What lines in the records below contain the string "agent"? Copy every one.

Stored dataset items

• • • •

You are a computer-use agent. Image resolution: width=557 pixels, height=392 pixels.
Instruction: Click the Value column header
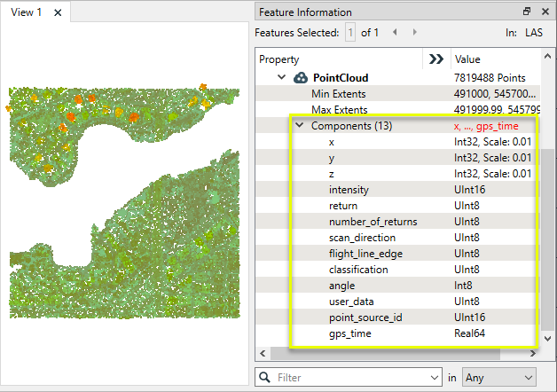point(467,59)
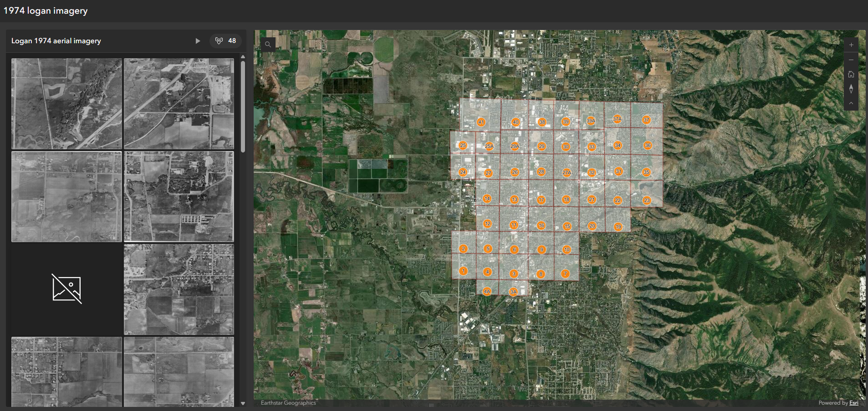Image resolution: width=868 pixels, height=411 pixels.
Task: Reset map orientation with compass
Action: tap(851, 89)
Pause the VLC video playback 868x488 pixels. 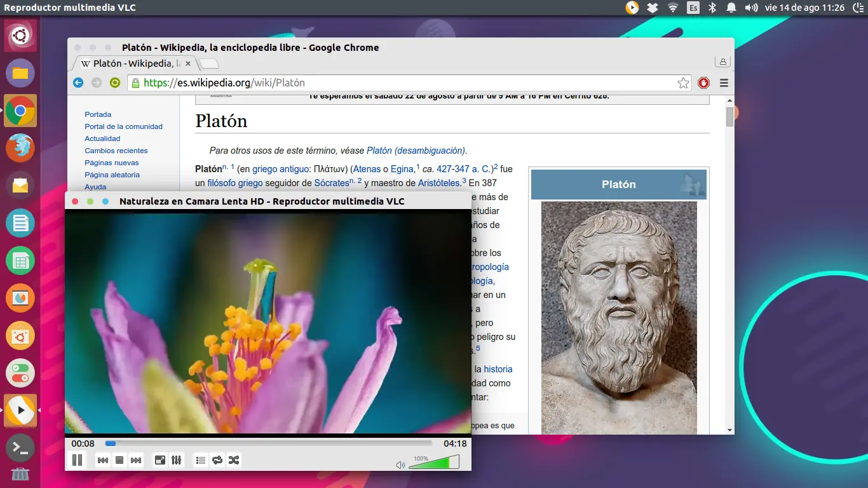(77, 460)
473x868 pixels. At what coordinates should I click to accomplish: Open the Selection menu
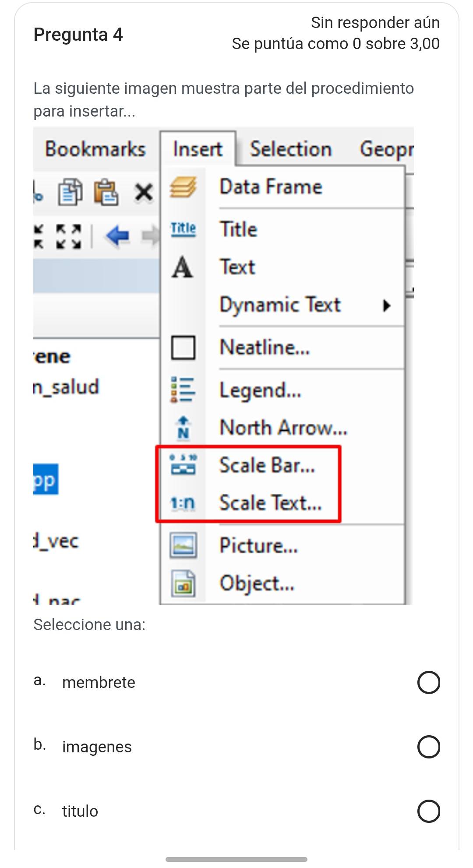click(x=291, y=149)
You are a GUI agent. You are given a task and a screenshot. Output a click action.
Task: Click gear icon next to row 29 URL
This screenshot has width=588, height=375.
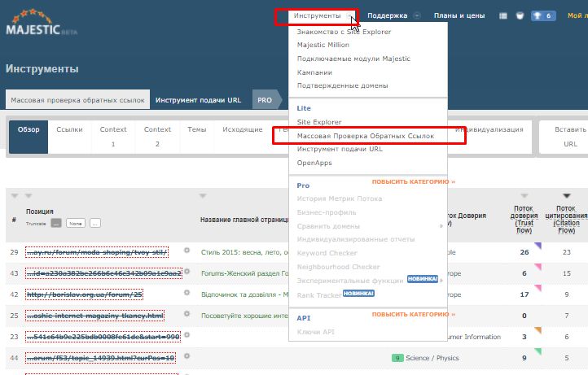point(186,251)
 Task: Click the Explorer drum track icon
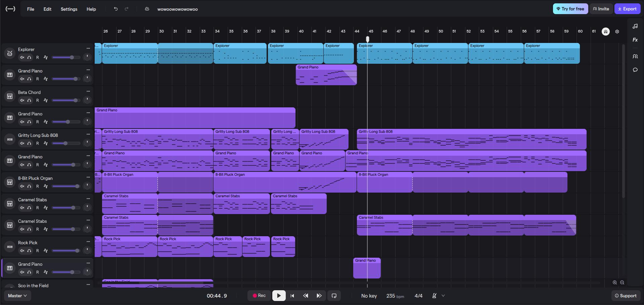10,53
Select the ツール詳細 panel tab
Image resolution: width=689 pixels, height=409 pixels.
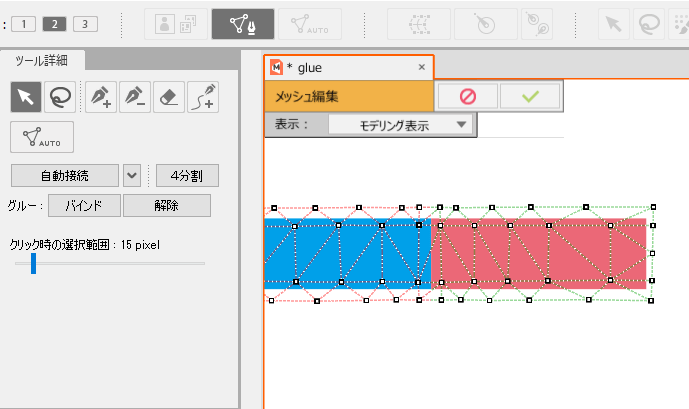tap(43, 60)
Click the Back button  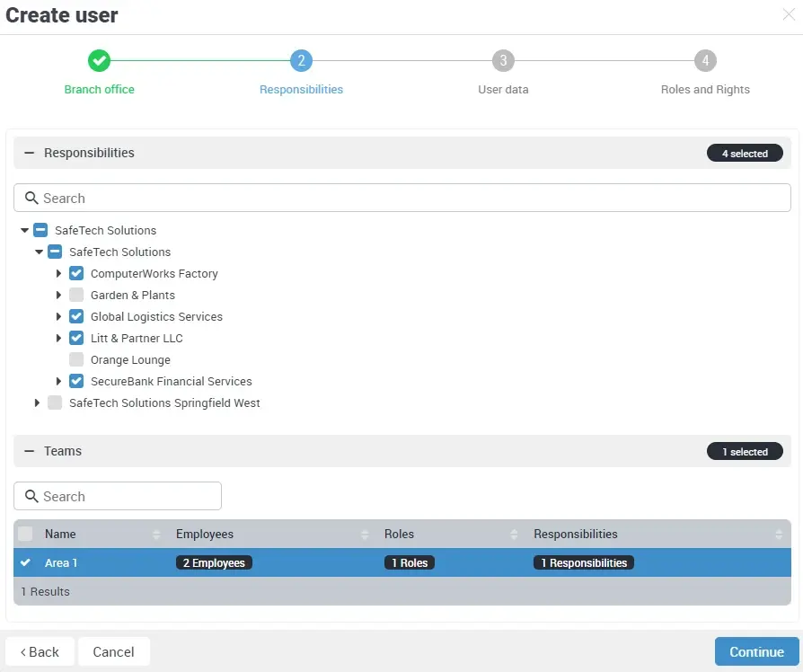(x=39, y=651)
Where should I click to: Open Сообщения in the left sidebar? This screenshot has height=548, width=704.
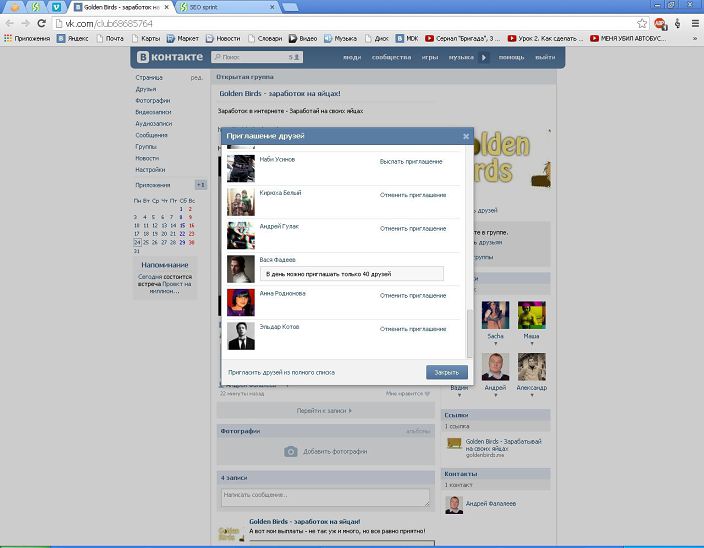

• • • •

> **Exercise output**
You are a computer-use agent. Image resolution: width=557 pixels, height=392 pixels.
You are a GUI agent. You are given a task and a screenshot. Output a click action.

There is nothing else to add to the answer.